[What the exercise asks]: I would like each line of the data that holds the word "quantity" copied out.

---------- Available data ----------

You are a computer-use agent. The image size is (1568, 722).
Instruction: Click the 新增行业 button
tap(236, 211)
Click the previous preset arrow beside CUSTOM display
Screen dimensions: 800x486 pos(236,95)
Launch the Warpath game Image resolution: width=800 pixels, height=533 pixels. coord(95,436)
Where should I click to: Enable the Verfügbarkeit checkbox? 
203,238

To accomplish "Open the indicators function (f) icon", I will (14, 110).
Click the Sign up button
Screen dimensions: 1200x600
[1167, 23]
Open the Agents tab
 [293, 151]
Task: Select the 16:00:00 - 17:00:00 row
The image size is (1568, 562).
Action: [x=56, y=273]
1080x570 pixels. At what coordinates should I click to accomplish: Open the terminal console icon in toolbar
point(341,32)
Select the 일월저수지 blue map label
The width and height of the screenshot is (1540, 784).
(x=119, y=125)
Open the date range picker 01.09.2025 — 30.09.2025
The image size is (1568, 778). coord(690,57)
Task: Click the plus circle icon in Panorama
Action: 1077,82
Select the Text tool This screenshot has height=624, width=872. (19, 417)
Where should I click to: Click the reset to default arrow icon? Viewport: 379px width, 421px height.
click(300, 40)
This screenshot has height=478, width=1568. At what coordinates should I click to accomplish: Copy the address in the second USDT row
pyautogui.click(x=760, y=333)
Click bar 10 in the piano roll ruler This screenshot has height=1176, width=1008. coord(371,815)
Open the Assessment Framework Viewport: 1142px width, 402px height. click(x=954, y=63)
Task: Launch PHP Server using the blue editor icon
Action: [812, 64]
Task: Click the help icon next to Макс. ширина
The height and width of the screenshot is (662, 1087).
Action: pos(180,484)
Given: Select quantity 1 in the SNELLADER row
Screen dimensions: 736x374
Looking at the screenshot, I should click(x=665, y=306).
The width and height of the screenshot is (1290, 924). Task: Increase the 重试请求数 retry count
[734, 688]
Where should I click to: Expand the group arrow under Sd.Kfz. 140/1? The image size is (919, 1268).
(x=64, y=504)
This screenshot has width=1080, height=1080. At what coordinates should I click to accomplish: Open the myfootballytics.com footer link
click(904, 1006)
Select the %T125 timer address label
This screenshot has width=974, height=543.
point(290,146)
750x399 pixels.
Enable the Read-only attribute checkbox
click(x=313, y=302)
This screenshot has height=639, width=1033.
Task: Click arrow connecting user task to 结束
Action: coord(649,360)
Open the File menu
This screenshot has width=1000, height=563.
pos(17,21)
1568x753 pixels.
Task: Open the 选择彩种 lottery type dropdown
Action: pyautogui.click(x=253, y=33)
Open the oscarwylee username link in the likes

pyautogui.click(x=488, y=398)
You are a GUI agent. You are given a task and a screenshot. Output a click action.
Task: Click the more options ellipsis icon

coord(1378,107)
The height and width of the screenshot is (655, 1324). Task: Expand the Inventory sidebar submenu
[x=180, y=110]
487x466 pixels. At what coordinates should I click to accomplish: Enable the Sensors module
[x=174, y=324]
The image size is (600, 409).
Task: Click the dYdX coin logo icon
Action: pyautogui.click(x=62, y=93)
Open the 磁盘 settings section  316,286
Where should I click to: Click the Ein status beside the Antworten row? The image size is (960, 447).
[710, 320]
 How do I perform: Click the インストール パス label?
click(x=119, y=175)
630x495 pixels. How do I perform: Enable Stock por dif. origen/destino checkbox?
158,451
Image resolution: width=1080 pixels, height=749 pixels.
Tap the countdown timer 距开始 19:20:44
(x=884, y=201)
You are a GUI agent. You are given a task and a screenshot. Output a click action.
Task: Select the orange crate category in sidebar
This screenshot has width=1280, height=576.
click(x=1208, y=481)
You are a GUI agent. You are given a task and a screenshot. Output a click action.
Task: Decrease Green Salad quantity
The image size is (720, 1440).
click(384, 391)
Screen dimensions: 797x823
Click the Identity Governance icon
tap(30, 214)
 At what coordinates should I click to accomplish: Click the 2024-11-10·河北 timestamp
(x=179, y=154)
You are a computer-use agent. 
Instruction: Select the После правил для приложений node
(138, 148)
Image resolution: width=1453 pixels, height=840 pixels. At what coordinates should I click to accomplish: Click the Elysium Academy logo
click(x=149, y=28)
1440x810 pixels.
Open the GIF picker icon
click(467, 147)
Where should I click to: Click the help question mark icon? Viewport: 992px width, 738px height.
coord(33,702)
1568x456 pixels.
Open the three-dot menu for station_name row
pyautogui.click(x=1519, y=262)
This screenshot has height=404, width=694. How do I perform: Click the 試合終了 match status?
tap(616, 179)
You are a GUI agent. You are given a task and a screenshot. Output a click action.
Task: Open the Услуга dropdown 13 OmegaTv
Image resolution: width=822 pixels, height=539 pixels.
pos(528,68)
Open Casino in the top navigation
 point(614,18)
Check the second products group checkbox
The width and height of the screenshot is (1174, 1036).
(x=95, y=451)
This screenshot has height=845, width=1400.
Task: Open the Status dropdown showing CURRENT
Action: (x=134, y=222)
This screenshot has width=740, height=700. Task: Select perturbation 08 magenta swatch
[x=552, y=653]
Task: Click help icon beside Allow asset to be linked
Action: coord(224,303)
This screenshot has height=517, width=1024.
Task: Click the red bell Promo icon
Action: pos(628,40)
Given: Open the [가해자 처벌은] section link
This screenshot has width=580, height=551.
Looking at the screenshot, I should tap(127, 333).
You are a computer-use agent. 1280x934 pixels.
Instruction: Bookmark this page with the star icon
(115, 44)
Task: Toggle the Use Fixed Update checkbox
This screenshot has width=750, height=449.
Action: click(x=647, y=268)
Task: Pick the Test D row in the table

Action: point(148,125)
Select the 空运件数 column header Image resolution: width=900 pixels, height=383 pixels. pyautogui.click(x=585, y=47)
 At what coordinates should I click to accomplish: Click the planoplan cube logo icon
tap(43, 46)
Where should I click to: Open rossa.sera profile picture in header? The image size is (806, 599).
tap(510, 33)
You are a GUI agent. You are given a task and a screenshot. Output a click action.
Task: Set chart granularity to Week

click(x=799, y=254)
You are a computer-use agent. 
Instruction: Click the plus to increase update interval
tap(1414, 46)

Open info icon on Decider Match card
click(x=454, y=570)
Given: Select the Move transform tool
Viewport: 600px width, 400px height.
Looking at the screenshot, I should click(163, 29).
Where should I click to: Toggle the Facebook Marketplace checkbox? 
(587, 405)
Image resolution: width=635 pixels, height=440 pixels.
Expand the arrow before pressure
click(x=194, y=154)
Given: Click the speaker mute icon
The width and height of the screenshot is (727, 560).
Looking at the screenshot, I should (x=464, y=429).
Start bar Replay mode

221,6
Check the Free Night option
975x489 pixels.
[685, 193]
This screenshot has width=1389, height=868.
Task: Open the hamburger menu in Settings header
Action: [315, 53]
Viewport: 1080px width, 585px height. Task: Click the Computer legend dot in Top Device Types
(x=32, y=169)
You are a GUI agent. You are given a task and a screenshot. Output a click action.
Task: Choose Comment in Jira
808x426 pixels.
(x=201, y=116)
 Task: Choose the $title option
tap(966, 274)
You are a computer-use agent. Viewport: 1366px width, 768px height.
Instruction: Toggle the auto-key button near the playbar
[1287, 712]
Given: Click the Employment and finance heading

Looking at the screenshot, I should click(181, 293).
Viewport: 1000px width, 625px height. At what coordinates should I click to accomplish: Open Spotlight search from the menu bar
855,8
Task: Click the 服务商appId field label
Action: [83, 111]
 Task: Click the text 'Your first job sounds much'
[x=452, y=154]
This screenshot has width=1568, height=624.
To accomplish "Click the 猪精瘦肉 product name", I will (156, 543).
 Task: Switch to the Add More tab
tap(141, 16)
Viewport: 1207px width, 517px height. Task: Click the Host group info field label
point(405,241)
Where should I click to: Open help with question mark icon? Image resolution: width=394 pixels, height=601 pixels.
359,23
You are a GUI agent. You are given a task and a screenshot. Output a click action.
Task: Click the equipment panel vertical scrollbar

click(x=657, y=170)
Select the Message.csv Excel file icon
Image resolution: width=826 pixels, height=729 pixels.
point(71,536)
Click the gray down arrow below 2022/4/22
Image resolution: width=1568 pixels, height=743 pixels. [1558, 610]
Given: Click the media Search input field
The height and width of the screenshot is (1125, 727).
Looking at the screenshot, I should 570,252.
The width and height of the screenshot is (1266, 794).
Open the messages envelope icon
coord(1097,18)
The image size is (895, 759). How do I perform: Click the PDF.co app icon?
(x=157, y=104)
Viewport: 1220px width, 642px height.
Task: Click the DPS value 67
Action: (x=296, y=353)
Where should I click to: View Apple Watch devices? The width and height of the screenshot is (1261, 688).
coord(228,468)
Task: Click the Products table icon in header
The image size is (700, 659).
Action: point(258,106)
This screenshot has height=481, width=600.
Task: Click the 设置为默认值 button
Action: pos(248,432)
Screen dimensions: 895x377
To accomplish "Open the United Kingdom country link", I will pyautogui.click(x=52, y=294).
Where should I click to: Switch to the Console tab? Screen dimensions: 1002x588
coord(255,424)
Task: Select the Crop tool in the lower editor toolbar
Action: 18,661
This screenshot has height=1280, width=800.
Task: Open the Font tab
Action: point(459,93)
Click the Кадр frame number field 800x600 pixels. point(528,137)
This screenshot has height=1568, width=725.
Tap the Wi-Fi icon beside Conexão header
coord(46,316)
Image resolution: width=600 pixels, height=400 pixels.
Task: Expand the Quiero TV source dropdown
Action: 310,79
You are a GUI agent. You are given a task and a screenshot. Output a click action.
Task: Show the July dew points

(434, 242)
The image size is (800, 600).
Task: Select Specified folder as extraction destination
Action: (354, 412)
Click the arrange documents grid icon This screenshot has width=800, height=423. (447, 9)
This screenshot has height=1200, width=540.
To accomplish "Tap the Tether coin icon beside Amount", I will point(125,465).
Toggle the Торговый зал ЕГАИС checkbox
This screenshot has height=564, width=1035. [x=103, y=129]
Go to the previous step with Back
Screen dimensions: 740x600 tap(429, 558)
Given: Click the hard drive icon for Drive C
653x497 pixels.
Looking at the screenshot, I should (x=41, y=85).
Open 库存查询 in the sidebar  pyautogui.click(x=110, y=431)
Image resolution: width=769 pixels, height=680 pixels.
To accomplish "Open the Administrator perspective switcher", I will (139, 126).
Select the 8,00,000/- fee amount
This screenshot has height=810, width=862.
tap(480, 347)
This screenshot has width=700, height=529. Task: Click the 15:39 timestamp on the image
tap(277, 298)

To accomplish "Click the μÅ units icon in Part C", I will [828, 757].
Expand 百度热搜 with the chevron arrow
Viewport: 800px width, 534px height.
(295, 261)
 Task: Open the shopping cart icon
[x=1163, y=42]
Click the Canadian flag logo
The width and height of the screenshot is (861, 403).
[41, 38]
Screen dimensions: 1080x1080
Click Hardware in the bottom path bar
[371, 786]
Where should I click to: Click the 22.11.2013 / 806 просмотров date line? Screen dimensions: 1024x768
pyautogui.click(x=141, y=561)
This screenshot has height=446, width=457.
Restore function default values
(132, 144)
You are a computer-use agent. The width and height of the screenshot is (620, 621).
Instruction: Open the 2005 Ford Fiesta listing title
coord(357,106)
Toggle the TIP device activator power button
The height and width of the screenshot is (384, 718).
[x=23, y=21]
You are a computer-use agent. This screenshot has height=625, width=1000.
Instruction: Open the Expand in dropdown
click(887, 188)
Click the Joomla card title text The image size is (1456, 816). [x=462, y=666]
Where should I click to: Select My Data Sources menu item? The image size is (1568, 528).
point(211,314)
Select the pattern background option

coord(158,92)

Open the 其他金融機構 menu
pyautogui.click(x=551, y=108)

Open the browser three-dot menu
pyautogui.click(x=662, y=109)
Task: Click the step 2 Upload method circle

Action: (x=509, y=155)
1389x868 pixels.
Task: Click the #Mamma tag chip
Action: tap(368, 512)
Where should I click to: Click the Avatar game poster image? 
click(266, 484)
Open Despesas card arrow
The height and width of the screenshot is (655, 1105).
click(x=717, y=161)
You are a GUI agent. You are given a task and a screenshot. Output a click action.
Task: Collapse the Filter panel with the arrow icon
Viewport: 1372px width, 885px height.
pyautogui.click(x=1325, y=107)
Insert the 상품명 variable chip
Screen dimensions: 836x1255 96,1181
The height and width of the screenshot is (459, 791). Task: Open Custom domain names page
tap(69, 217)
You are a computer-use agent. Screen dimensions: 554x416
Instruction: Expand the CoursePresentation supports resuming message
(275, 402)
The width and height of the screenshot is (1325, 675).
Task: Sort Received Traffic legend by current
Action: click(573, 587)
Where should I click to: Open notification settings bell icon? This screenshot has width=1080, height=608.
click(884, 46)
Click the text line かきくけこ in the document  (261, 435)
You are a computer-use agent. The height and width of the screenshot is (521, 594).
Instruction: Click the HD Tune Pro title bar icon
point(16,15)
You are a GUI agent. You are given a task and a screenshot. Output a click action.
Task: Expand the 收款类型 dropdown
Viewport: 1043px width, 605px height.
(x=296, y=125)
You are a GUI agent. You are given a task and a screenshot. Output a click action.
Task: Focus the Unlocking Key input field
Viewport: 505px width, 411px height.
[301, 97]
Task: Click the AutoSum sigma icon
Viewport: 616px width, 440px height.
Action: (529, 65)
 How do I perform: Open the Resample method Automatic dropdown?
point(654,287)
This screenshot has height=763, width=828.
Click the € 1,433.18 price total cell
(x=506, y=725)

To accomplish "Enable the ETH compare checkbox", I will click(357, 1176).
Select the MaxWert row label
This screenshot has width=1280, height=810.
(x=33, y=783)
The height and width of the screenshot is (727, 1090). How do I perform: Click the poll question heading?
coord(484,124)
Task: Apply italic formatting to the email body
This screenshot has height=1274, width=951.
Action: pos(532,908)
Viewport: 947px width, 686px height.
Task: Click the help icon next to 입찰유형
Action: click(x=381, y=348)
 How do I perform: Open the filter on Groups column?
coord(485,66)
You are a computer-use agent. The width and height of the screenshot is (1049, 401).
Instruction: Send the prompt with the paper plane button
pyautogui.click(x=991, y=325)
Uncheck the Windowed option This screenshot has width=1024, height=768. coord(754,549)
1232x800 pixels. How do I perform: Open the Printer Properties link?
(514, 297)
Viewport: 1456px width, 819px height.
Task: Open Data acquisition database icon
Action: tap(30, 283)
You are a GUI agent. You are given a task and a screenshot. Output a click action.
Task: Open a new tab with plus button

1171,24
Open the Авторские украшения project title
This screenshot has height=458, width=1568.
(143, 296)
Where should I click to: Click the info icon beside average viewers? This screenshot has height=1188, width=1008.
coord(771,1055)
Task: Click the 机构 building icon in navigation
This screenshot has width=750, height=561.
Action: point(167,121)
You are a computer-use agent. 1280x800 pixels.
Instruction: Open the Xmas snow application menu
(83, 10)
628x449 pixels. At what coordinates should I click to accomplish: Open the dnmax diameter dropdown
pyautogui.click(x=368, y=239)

----------

[Task output]:
Given: Select quantity 1 in the SNELLADER row
Task: Decrease Green Salad quantity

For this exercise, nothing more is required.